A. Experimental system for fluorescence imaging of Ca²⁺ in chondrocytes within intact murine femoral condyle on a confocal laser scanning microscope. Media was exchanged with a peristaltic pump while fluorescence ratio imaging was performed. B. Representative frame of fluorescence imaging with Fura Red (red) and Fluo-4 (green). C. Representative fluorescence recording of single signaling cell over time. Red and green lines show Fura Red and Fluo-4 intensity (respectively), and black shows ratio of green to red. Stars mark significant increases in intracellular Ca²⁺ concentration.

Figure 2. Immunohistochemistry for type VI collagen and perlecan in mouse cartilage

A. Immunohistochemistry shows the localized pericellular presence of type VI collagen in WT but not Col6a1^−/− mice at both 2 and 9 month ages. B. Immunolabeling shows clear presence of perlecan in the pericellular region of WT as well as Col6a1^−/− mice at both 2 and 9 month time points.

Figure 3. Osmotically-induced Ca²⁺ signaling in chondrocytes in situ

The percentage of cells responding with a Ca²⁺ signal was significantly higher in response to −100mOsm change in osmolarity than to iso-osmotic control, and this hypo-osmotic signaling was significantly greater in Col6a1^−/− mice than in WT for 2 month old mice.

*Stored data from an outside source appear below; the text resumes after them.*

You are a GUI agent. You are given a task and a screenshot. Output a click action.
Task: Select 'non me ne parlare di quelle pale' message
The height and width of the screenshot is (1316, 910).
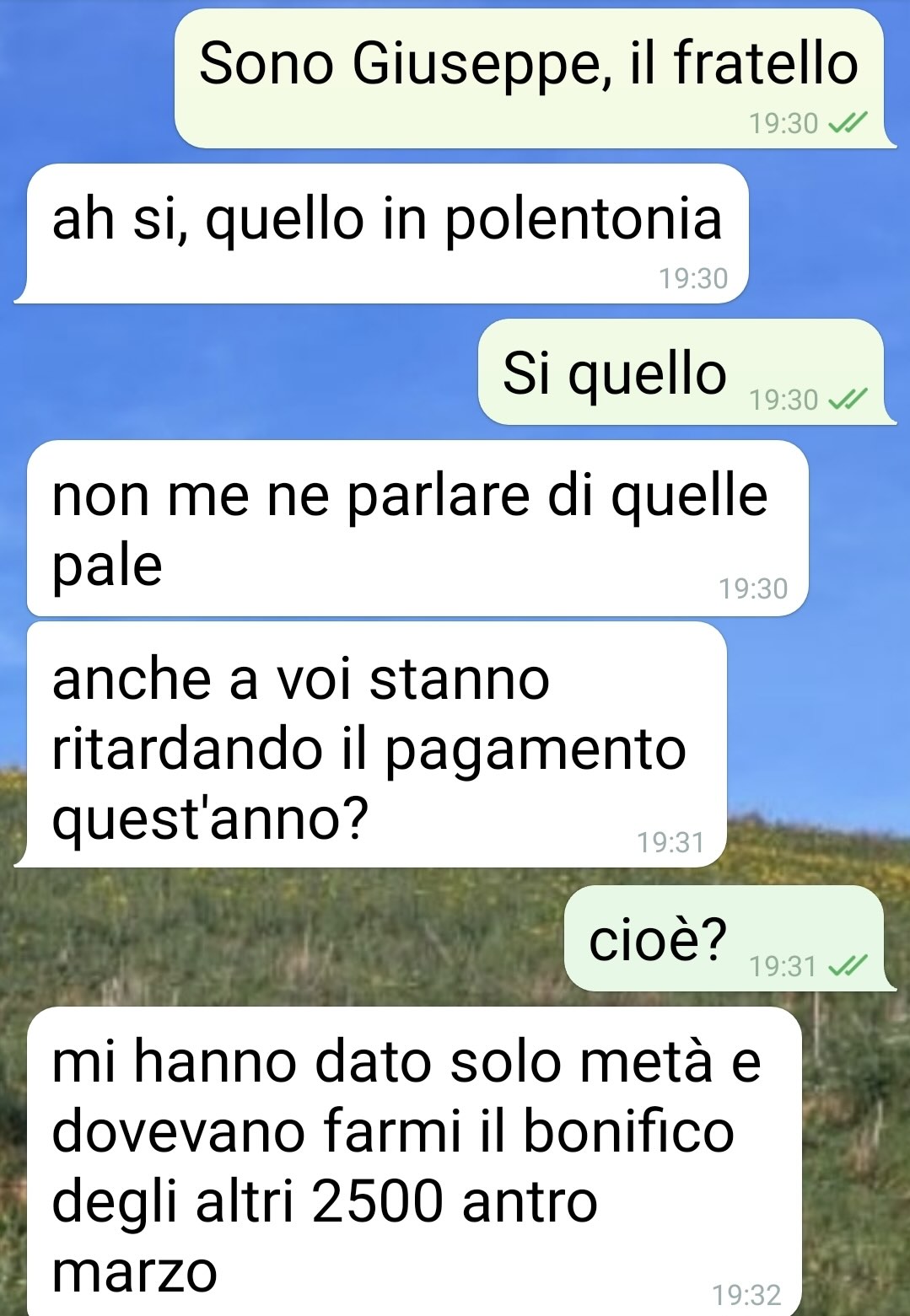click(x=417, y=529)
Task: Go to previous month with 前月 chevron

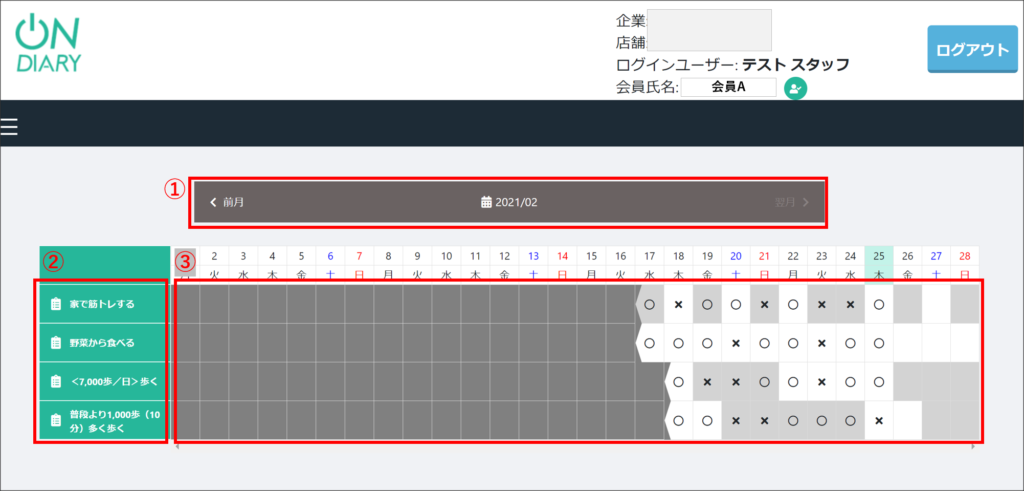Action: click(213, 202)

All signaling was significantly inhibited with the TRPV4 antagonist GSK205, indicating that the response was mediated by TRPV4. *: Significantly greater than iso-osmotic control, #: Significantly less than −100mOsm treatment, %: Significant difference between WT and Col6a1^−/−, & Significantly greater than 9 month group. All analyses performed with a chi-squared test (p<0.05).

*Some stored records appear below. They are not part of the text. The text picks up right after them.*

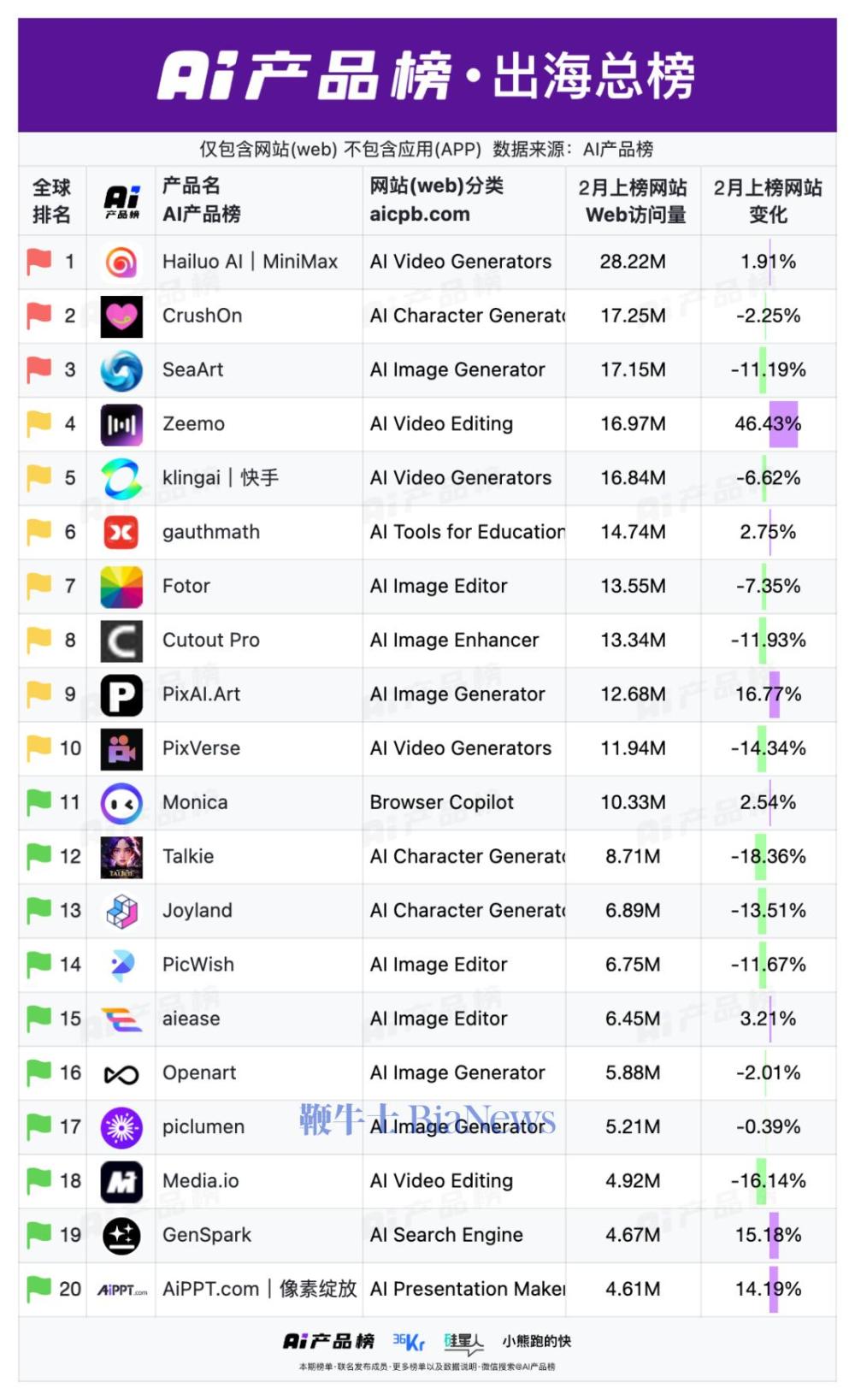Click the Fotor colorful icon

tap(121, 587)
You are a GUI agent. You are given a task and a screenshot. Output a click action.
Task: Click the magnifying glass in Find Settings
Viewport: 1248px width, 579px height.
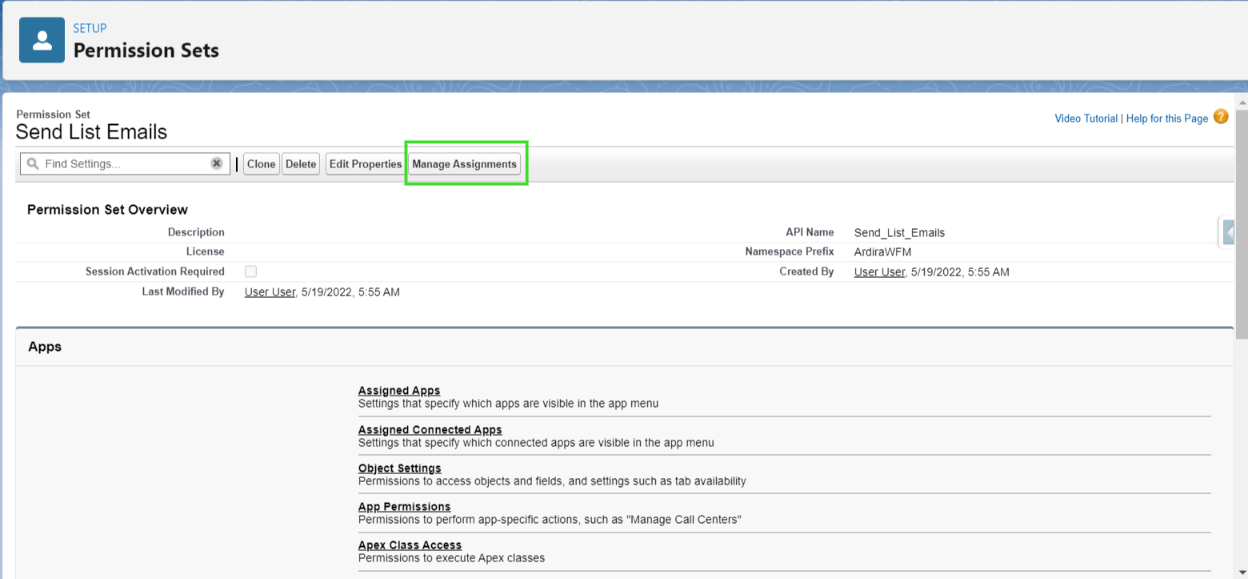[33, 163]
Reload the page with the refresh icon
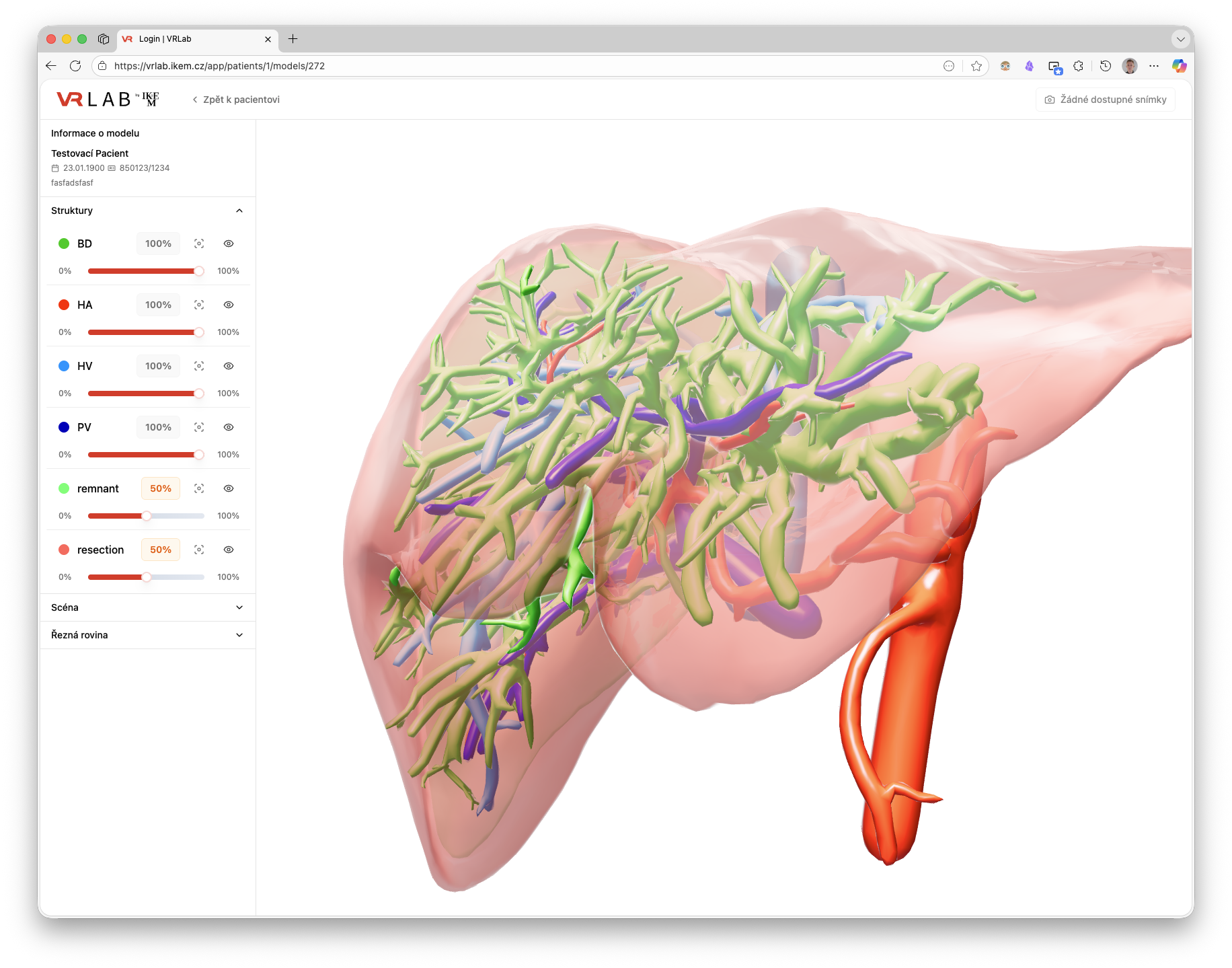This screenshot has height=968, width=1232. click(x=75, y=66)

Figure 4. In situ measurements of chondrocyte volume and osmotically-induced swelling

A. Representative images of one z-stack slice for volume reconstructions obtained with Calcein-AM intracellular label before (300mOsm) and after hypotonic fluid exchange (200mOsm). B. Rendering of 3-D reconstruction of a representative cell before (left) and after (right) hypotonic fluid exchange. C. Percent increase in chondrocyte volume in intact femoral condyle in response to hypotonic media change. WT chondrocytes showed a significantly smaller volume increase with hypo-osmotic stress than Col6a1^−/− chondrocytes, regardless of age (2-way ANOVA, genotype p<0.0085, age p=0.12, interaction p=0.93). Bars show mean±SEM.

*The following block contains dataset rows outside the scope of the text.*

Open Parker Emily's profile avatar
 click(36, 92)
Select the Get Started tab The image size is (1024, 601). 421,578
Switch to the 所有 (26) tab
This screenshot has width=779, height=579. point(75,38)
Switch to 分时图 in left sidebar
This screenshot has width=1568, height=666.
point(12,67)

Figure 5. Immunofluorescence-guided AFM for mapping ECM and PCM moduli

A. Sample AFM force maps show matrix stiffness around cells in cartilage from 2 month and 9 month old mice. Perlecan labeling was used to define the boundaries of the PCM around each cell. B. ECM elastic moduli were greater in 2 month mice than 9 month mice. There was a trend towards WT having a greater ECM modulus than Col6a1^−/− (2-way ANOVA on log transformed data, age p=0.016, genotype p=0.087, interaction p=0.23). C. PCM moduli of Col6a1^−/− mice were significantly lower than those of WT mice regardless of age (2-way ANOVA on log transformed data, genotype p=0.0013, age p=0.67, interaction p=0.21). Bars show mean±SEM.